Page MenuHomePhabricator

cr1-codfw linecard failure
Closed, ResolvedPublic0 Estimated Story Points

Description

On May 25 at 06:18:06 one of the main linecard on cr1-codfw (hosting all the ports to the switch stacks) failed in a way that the parent AE interfaces went down and not passing traffic anymore.
Failover to cr2-cofdw went smoothly, as expected, and no service outage was caused.

Mark opened JTAC case 2019-0525-0032 and included a RSI.
As it was late at night Pacific Time before a long weekend and the situation was stable we decided to not do any changes on the system.

JTAC got back to us, TLDR is:

  • Major alarm triggered on FPC0 due to Parity error in the host interface which lead to TOE wedge.

And the matching log:
May 25 06:18:06 re0.cr1-codfw fpc0 XMCHIP(0):XMCHIP(0): HOSTIF: Protect: Parity error for SRAM in bank 0

Recommended action is:

I would suggest you to reboot the FPC0 under maintenance window and check if the alarm and error clear.

Record excerpts:
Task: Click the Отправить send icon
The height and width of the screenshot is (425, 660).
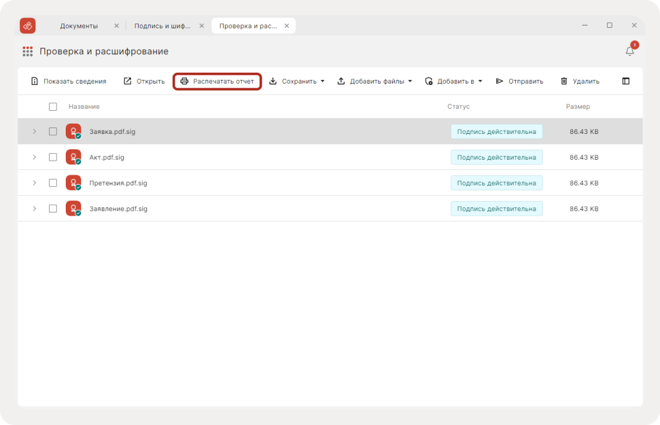Action: (x=500, y=81)
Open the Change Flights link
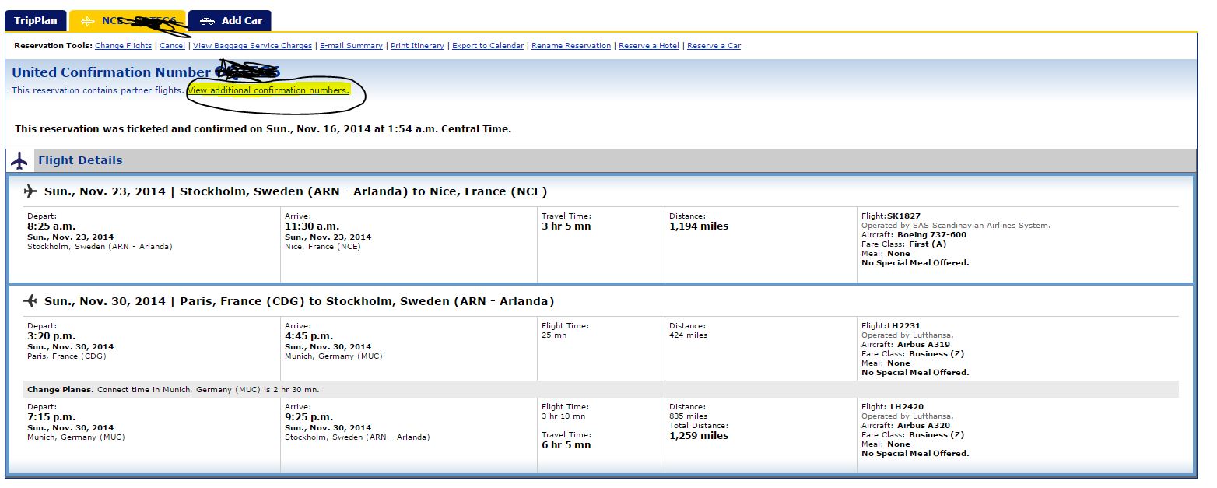This screenshot has height=488, width=1217. pos(124,46)
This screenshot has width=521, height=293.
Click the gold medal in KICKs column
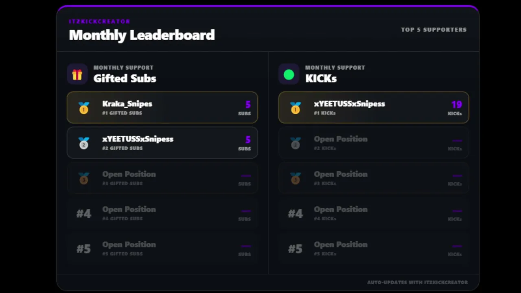click(296, 108)
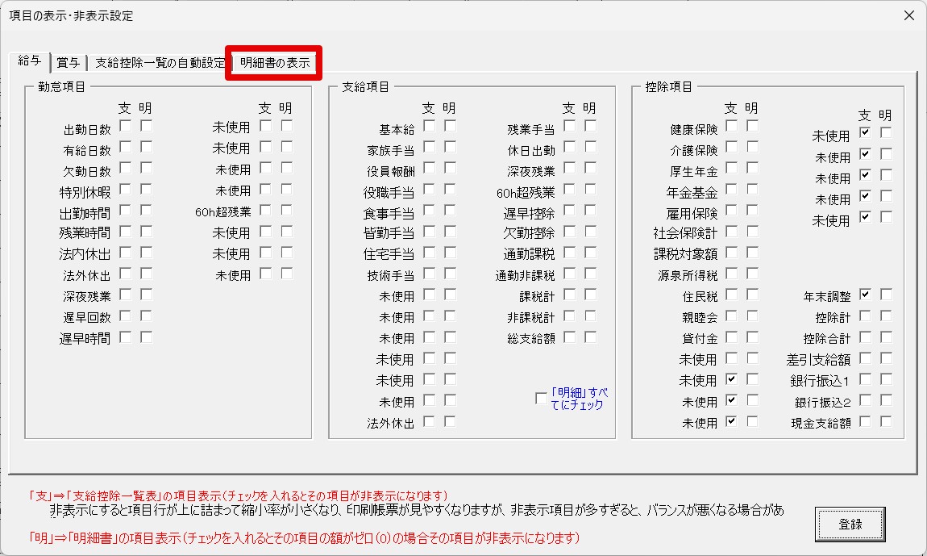
Task: Check the 明 box for 有給日数
Action: [x=146, y=147]
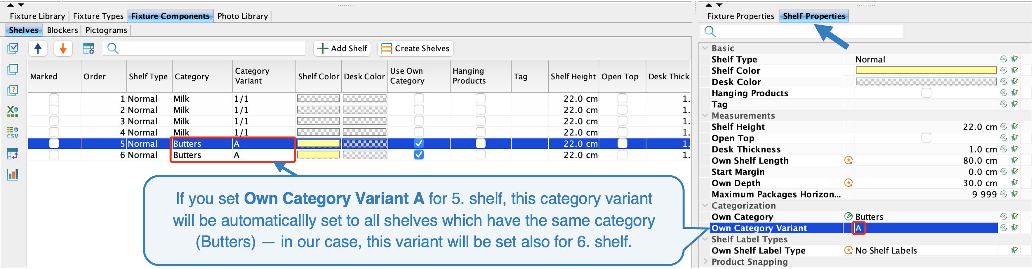This screenshot has width=1032, height=269.
Task: Open the bar chart icon in sidebar
Action: (12, 174)
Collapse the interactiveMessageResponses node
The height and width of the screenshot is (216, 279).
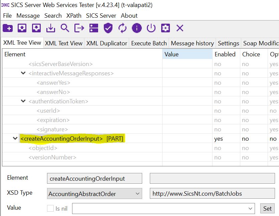(x=23, y=73)
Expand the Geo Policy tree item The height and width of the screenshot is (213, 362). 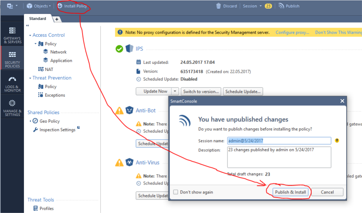[x=31, y=121]
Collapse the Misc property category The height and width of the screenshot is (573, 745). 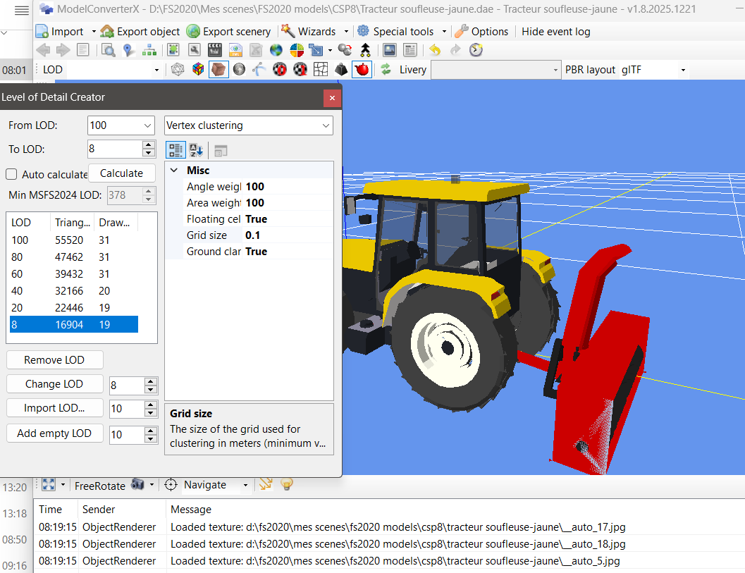tap(173, 171)
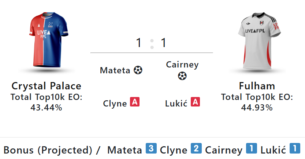The height and width of the screenshot is (159, 305).
Task: Click Cairney's blue bonus 1 badge
Action: pyautogui.click(x=251, y=149)
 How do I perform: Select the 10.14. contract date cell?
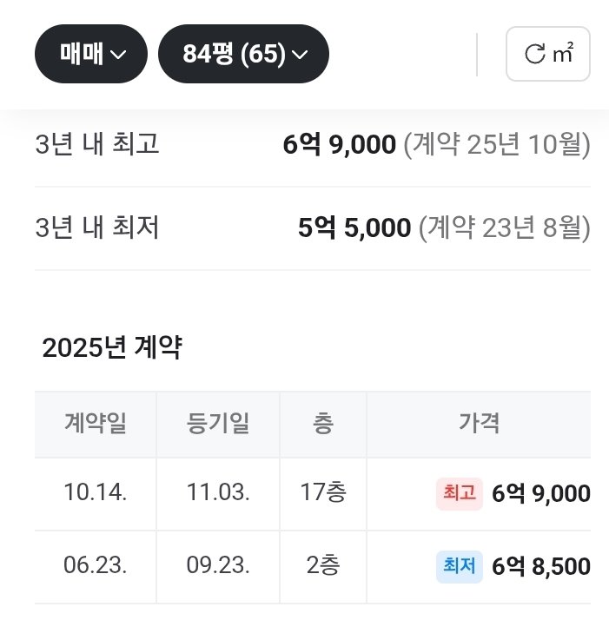[x=96, y=493]
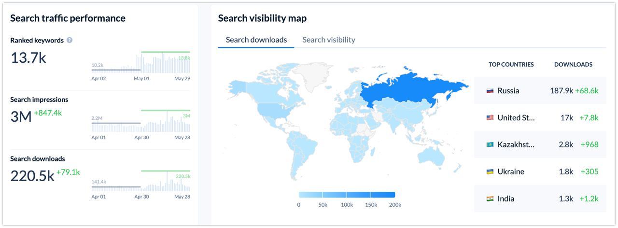Click the Ranked keywords bar chart
The width and height of the screenshot is (618, 228).
[140, 63]
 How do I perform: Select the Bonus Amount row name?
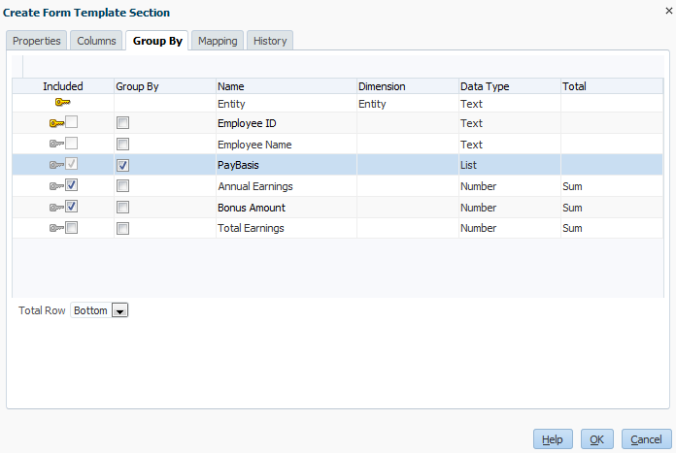coord(252,208)
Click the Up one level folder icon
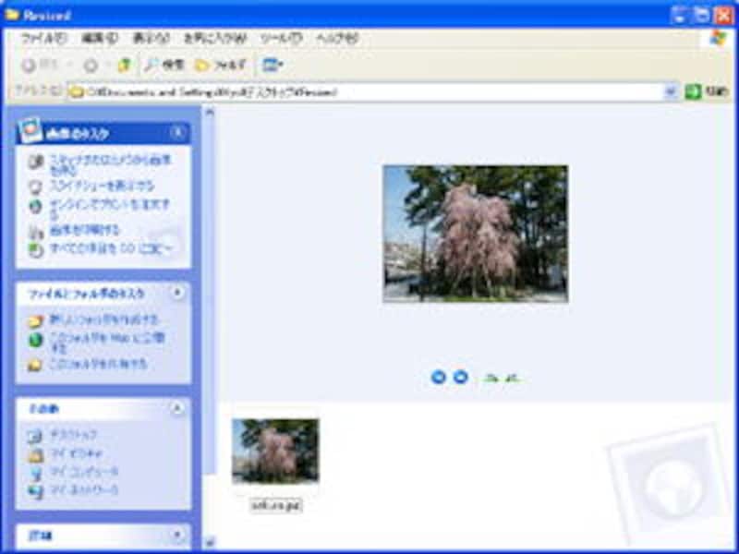Viewport: 739px width, 554px height. click(x=124, y=66)
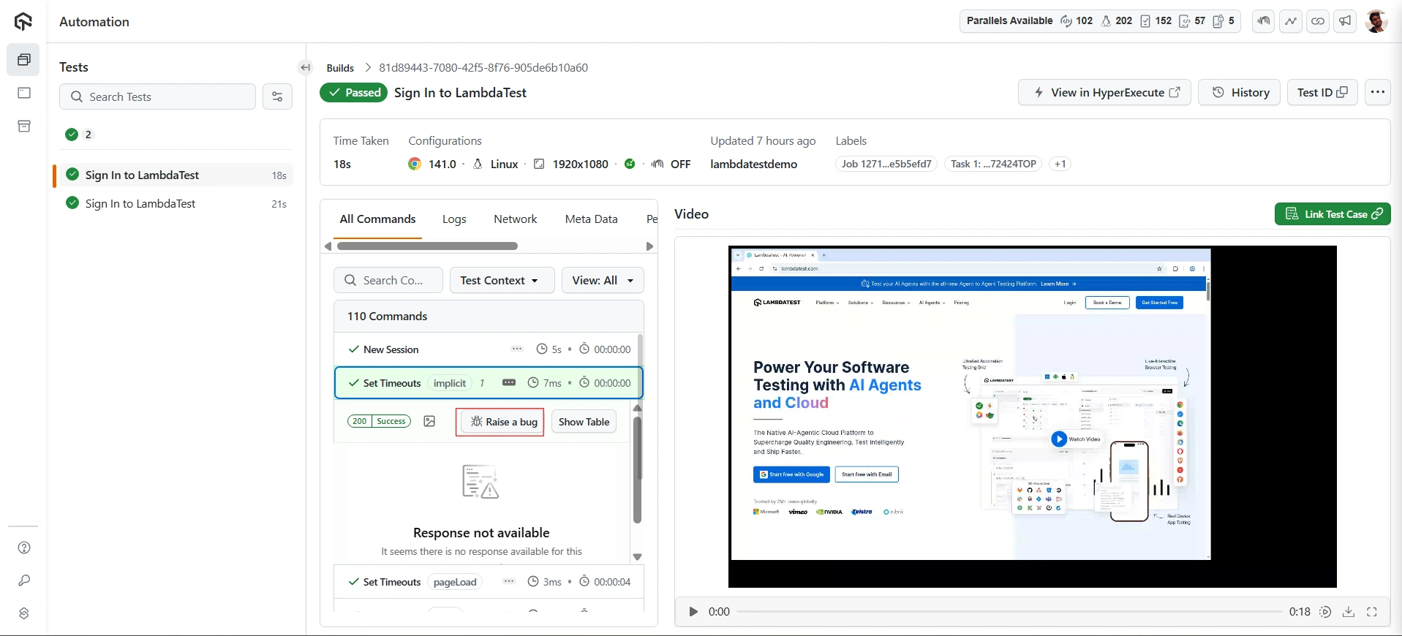Open the Test Context dropdown
Viewport: 1402px width, 636px height.
(x=501, y=281)
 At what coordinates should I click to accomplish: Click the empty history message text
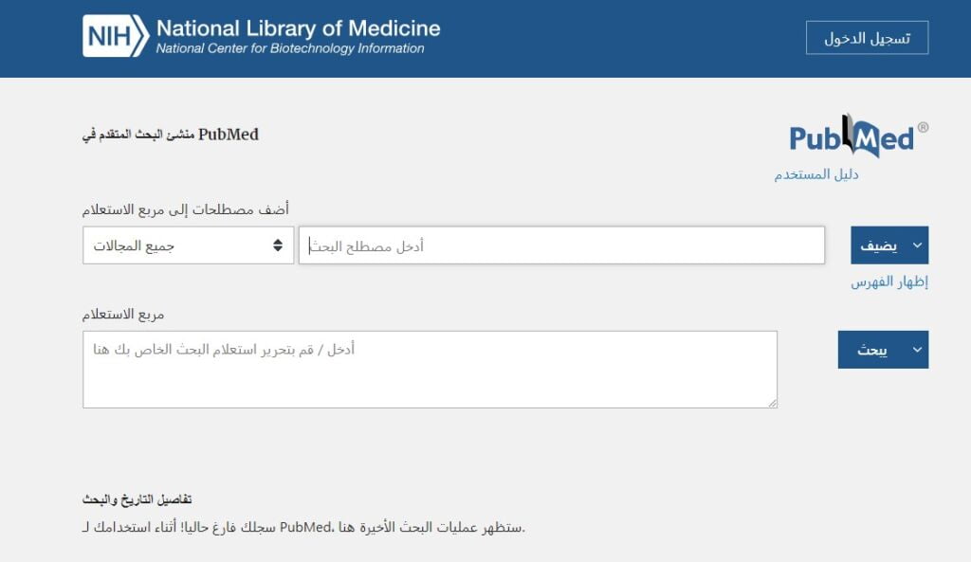point(303,527)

Aim of the exercise: In the cr1-codfw linecard failure report, what is the number of the JTAC case that Mark opened?

Finished exercise: 2019-0525-0032